Las vejaciones sufridas por estos jóvenes contienen bastantes de los elementos que hacen imposible la negación de la tortura. Varios de ellos mostraron su disposición a declarar ante el juez al saber que estaban en listas negras. Los jueces no los atendieron, pero luego se amparó su detención, incomunicación y tortura. La Policía no necesitaba pruebas -sigue sin tenerlas-, buscaba autoinculpaciones y una venganza ejemplarizante. Quiebra también la idea de que la denuncia de torturas es parte de una estrategia, que es sistemática y que se realiza por consigna. Por ejemplo, quienes fueron detenidos en el Estado francés y posteriormente entregados, sin ser incomunicados, no denunciaron torturas. Cabe recordar que estas operaciones sucedieron bajo el mandato del PSOE, que debería abandonar su soberbia y dejar de dar lecciones en materia de derechos humanos.

En otro ámbito totalmente distinto a la política, en el terreno de la cultura, en Zinemaldia se presentaba esta semana la película «Lasa eta Zabala», de Pablo Malo, que recoge el estremecedor relato de lo sucedido a estos jóvenes refugiados, incluidas las torturas a las que los sometieron los guardias civiles a cargo del general Galindo, antes de eliminarlos. A diferencia de en conflictos como el irlandés, aquí esta realidad no se había tratado en el cine con tanta crudeza y honestidad.

Todo ello ocurría en el aniversario de las muertes en comisaría de Gurutze Iantzi y Xabier Kalparsoro.

Pese al apagón informativo general, esta vez el debate ha tomado cuerpo. Conviene sostenerlo, porque lo sucedido con la tortura puede alterar para bien algunos de los dogmas y premisas que dificultan avanzar hacia un escenario de paz y convivencia basado en la justicia.
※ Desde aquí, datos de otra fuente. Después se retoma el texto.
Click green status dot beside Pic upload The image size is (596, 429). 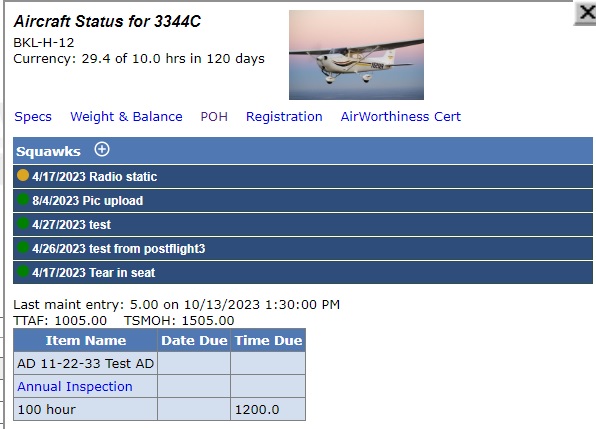pyautogui.click(x=23, y=199)
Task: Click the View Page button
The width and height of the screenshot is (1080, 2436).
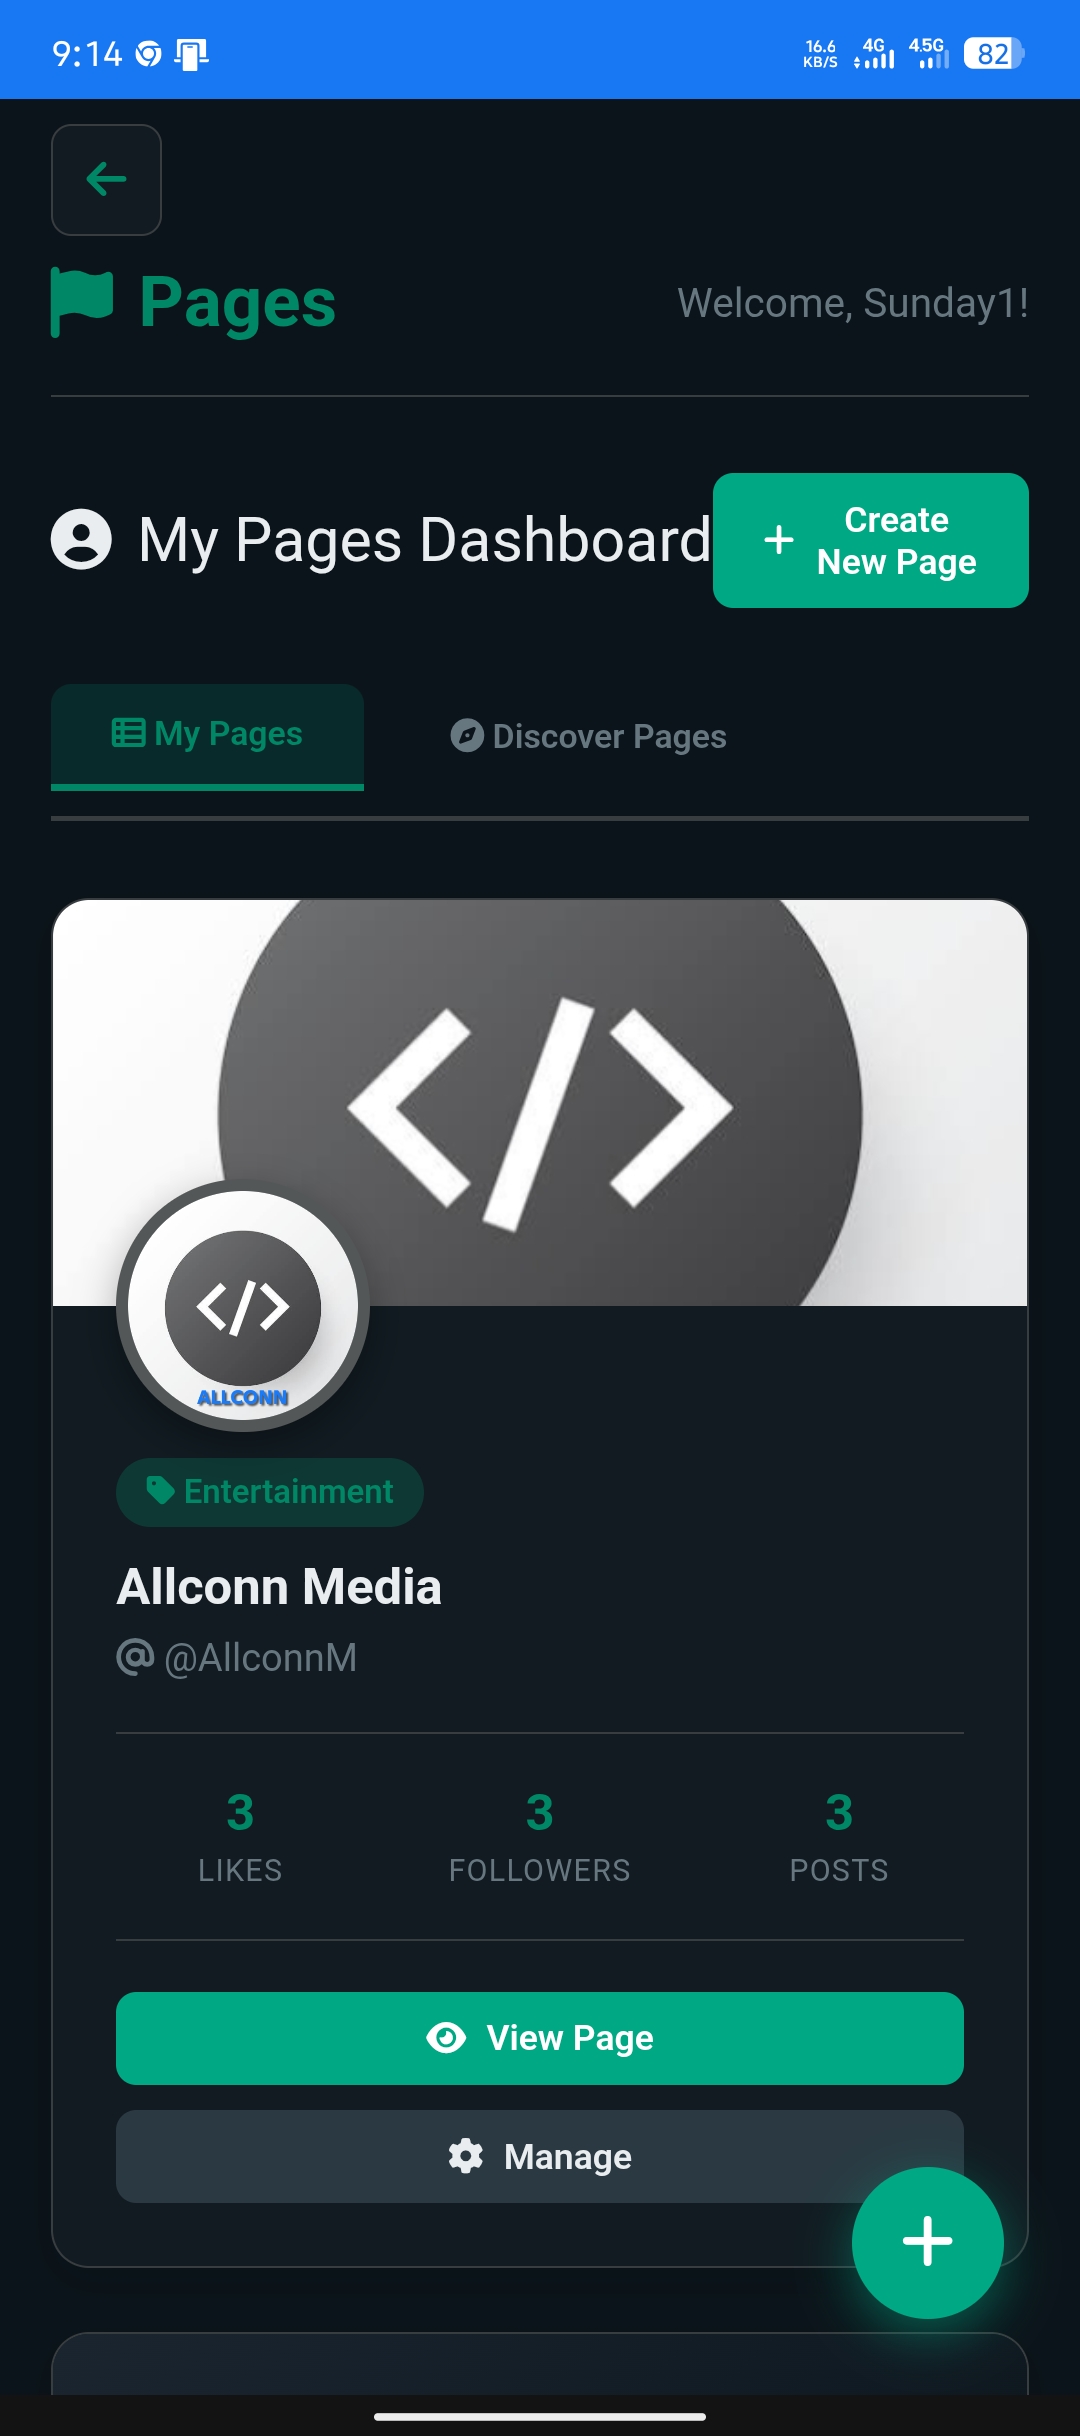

Que nadie siga mirando para otro lado

Si se admitiese lo sucedido durante estas décadas con la tortura (la Fundación Euskal Memoria ha recogido cerca de 10.000 testimonios y el informe del Gobierno vasco hablaba de 5.500 denuncias públicas dentro de los 40.000 arrestados en cinco décadas) se lograría un gran avance en conocer la verdad, se reconocería el daño y se podría reparar en parte. Evidentemente, esto demuele el castillo de naipes moral sobre el que algunos desean construir el relato. Y señala responsabilidades dolorosas.

Los cínicos que han mirado para otro lado intentan ahora mitigar su responsabilidad distorsionando la gravedad de lo ocurrido. Pero lo verdaderamente sistemático es la negación de las torturas por parte del Estado; si no existen pruebas suficientes es debido a la incomunicación y a la falta de tutela judicial; no solo no se ha castigado sino que se ha premiado a sus responsables; los medios han dado por buena la versión policial y han aceptado que informar o posicionarse editorialmente al respecto favorecía a ETA; la clase política ha protegido a sus policías; no ha habido una mínima exigencia ni ética, ni política, ni mediática, ni judicial, ni social al respecto, lo cual ha permitido una impunidad hiriente. Todo esto, y más, lo explica brillantemente Paco Etxeberria.

Si se admitiera esto de modo honesto y autocrítico, se podría hacer justicia con las víctimas de este crimen. Se evitaría también, entre otras cosas, tener que estar constantemente recordando su parcialidad ética y su cobardía en este ámbito a quienes relativizaron o permitieron que esto sucediera. Y ese nuevo punto de partida sería mucho más constructivo, también veraz y realista, que el actual.